*REQUIREMENT*:
Find the word "agent" in the records below. List each line containing it.

Saved data entries:
====

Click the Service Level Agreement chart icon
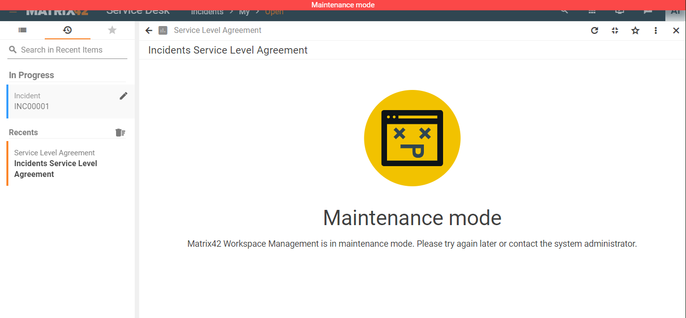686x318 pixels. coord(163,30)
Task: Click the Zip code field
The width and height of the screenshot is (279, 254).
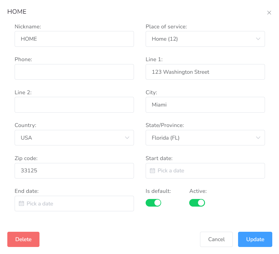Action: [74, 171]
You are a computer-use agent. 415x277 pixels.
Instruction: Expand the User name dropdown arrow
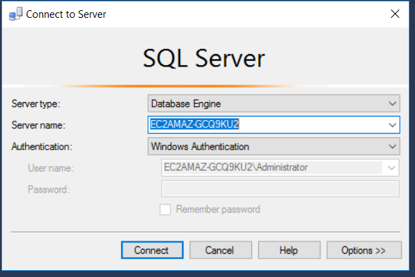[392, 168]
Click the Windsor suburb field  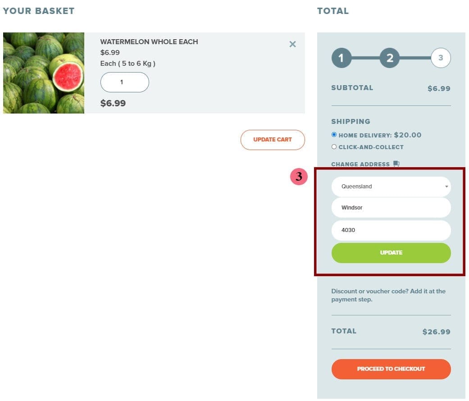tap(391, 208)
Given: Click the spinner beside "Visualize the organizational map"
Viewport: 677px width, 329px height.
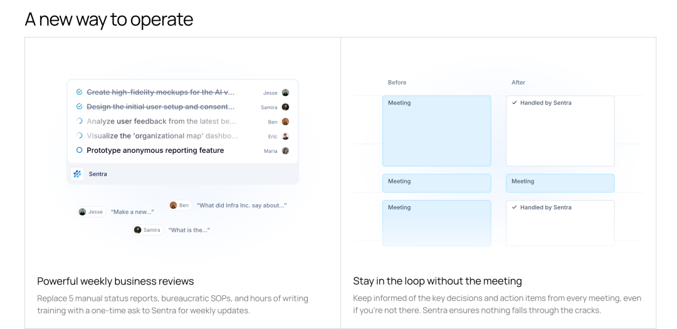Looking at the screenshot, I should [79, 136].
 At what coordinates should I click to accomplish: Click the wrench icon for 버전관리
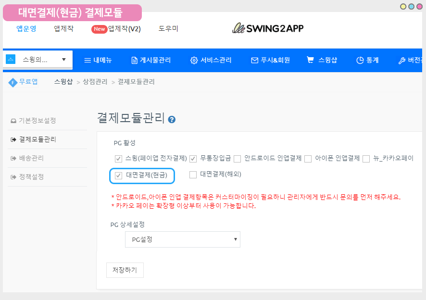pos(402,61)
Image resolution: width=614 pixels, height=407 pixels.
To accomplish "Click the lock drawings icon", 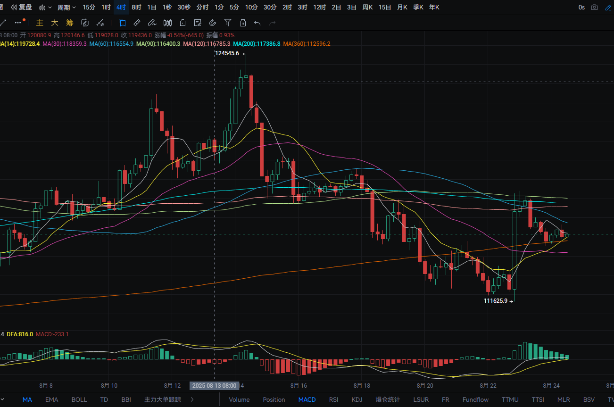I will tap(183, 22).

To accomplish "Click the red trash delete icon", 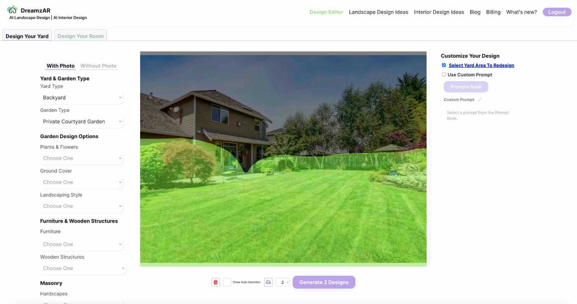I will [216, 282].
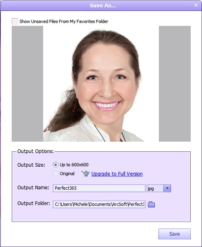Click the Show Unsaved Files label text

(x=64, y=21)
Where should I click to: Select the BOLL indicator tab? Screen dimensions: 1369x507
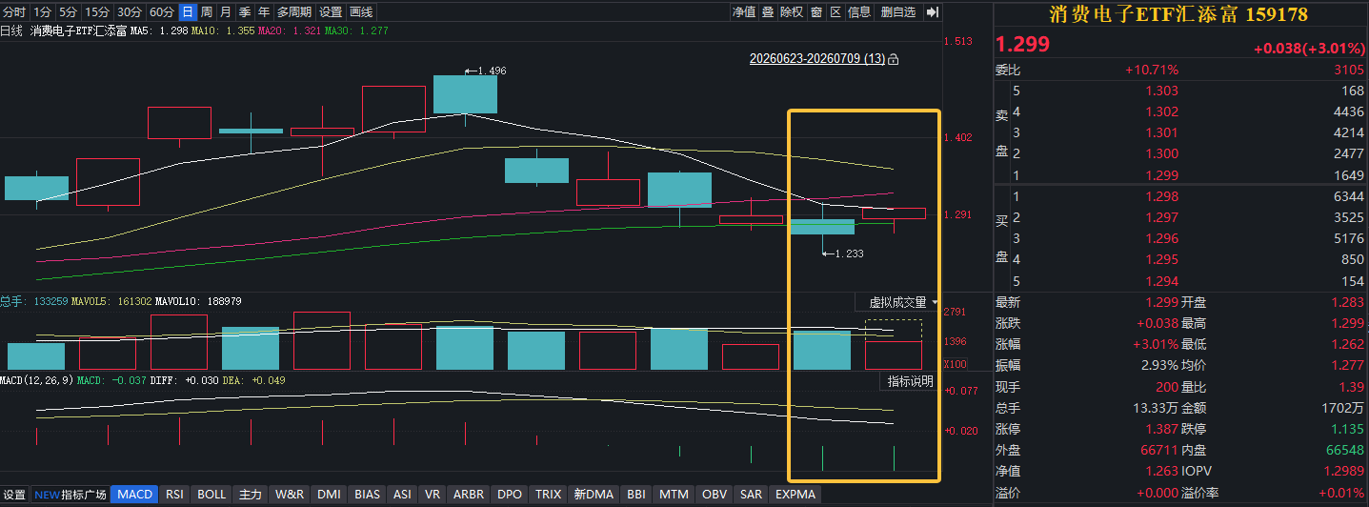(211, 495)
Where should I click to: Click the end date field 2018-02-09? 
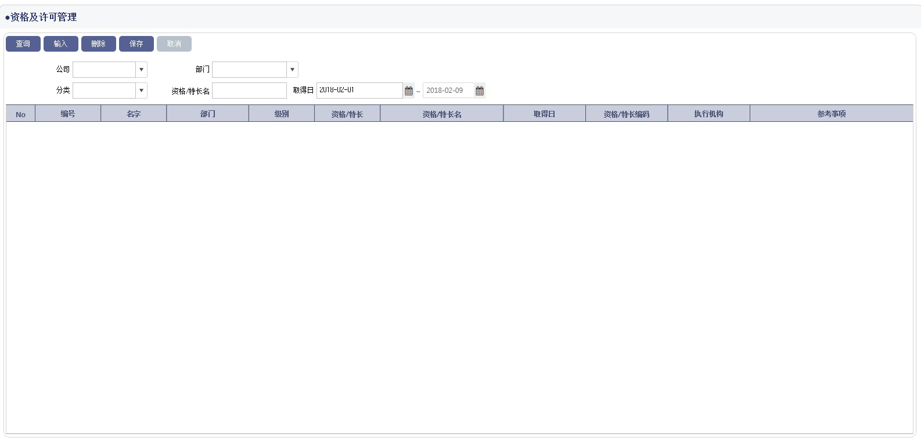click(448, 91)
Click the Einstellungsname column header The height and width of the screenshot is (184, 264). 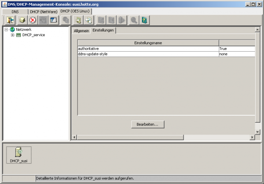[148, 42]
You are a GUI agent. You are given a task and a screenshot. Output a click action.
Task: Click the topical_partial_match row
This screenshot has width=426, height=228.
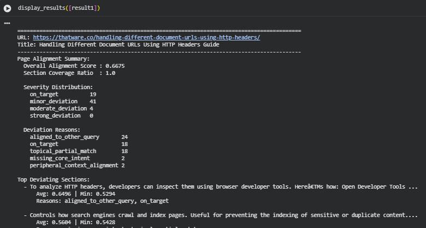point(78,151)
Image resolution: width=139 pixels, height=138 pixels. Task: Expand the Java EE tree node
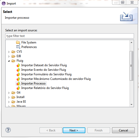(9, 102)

====

*TASK SOLUTION*:
You are a computer-use agent. 415x277 pixels.
You are a GUI agent. You are given a task and a screenshot. Output a click action.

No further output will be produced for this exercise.